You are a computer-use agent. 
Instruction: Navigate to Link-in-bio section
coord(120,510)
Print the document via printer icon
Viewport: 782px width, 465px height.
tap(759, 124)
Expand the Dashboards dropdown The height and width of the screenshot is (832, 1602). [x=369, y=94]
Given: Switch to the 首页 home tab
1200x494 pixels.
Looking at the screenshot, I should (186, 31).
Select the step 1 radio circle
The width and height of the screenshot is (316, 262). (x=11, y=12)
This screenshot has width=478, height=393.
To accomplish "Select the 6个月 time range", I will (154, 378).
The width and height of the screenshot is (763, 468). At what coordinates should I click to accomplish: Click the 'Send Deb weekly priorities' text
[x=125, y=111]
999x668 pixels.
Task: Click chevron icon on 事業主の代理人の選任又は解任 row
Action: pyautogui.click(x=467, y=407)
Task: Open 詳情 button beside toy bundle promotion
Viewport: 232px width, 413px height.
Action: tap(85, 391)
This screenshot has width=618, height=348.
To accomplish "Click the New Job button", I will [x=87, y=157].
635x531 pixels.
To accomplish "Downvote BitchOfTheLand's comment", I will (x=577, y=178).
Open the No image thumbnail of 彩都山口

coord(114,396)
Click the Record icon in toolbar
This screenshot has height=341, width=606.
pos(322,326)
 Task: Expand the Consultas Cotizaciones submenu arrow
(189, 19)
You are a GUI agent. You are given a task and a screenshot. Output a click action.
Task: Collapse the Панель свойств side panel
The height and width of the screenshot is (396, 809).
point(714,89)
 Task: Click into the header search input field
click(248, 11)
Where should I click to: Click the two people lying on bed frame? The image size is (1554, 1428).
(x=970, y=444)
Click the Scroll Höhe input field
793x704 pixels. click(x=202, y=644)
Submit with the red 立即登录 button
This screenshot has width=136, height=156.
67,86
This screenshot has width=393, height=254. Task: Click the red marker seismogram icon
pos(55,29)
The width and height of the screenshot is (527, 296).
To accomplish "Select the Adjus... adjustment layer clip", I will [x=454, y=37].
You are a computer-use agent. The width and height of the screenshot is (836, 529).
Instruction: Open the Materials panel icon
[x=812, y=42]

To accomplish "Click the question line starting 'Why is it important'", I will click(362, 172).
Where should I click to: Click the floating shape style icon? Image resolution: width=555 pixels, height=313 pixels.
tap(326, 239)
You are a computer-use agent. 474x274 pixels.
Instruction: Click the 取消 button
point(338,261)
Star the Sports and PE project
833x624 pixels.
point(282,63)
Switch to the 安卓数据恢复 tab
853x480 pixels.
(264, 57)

# Your assignment
The full listing above is to be transcribed exactly.

# Response
You are a computer-use agent. 
Instruction: Navigate to Link-in-bio section
coord(120,510)
Print the document via printer icon
Viewport: 782px width, 465px height.
tap(759, 124)
Expand the Dashboards dropdown The height and width of the screenshot is (832, 1602). [x=369, y=94]
Given: Switch to the 首页 home tab
1200x494 pixels.
Looking at the screenshot, I should (186, 31).
Select the step 1 radio circle
The width and height of the screenshot is (316, 262). (x=11, y=12)
This screenshot has width=478, height=393.
To accomplish "Select the 6个月 time range", I will (154, 378).
The width and height of the screenshot is (763, 468). At what coordinates should I click to accomplish: Click the 'Send Deb weekly priorities' text
[x=125, y=111]
999x668 pixels.
Task: Click chevron icon on 事業主の代理人の選任又は解任 row
Action: pyautogui.click(x=467, y=407)
Task: Open 詳情 button beside toy bundle promotion
Viewport: 232px width, 413px height.
Action: tap(85, 391)
This screenshot has width=618, height=348.
To accomplish "Click the New Job button", I will [x=87, y=157].
635x531 pixels.
To accomplish "Downvote BitchOfTheLand's comment", I will (x=577, y=178).
Open the No image thumbnail of 彩都山口

coord(114,396)
Click the Record icon in toolbar
This screenshot has height=341, width=606.
pos(322,326)
 Task: Expand the Consultas Cotizaciones submenu arrow
(189, 19)
You are a GUI agent. You are given a task and a screenshot. Output a click action.
Task: Collapse the Панель свойств side panel
The height and width of the screenshot is (396, 809).
point(714,89)
 Task: Click into the header search input field
click(248, 11)
Where should I click to: Click the two people lying on bed frame? The image size is (1554, 1428).
(x=970, y=444)
Click the Scroll Höhe input field
793x704 pixels. click(x=202, y=644)
Submit with the red 立即登录 button
This screenshot has width=136, height=156.
67,86
This screenshot has width=393, height=254. Task: Click the red marker seismogram icon
pos(55,29)
The width and height of the screenshot is (527, 296).
To accomplish "Select the Adjus... adjustment layer clip", I will [x=454, y=37].
You are a computer-use agent. The width and height of the screenshot is (836, 529).
Instruction: Open the Materials panel icon
[x=812, y=42]

To accomplish "Click the question line starting 'Why is it important'", I will click(362, 172).
Where should I click to: Click the floating shape style icon? Image resolution: width=555 pixels, height=313 pixels.
tap(326, 239)
You are a computer-use agent. 474x274 pixels.
Instruction: Click the 取消 button
point(338,261)
Star the Sports and PE project
833x624 pixels.
point(282,63)
Switch to the 安卓数据恢复 tab
853x480 pixels.
(264, 57)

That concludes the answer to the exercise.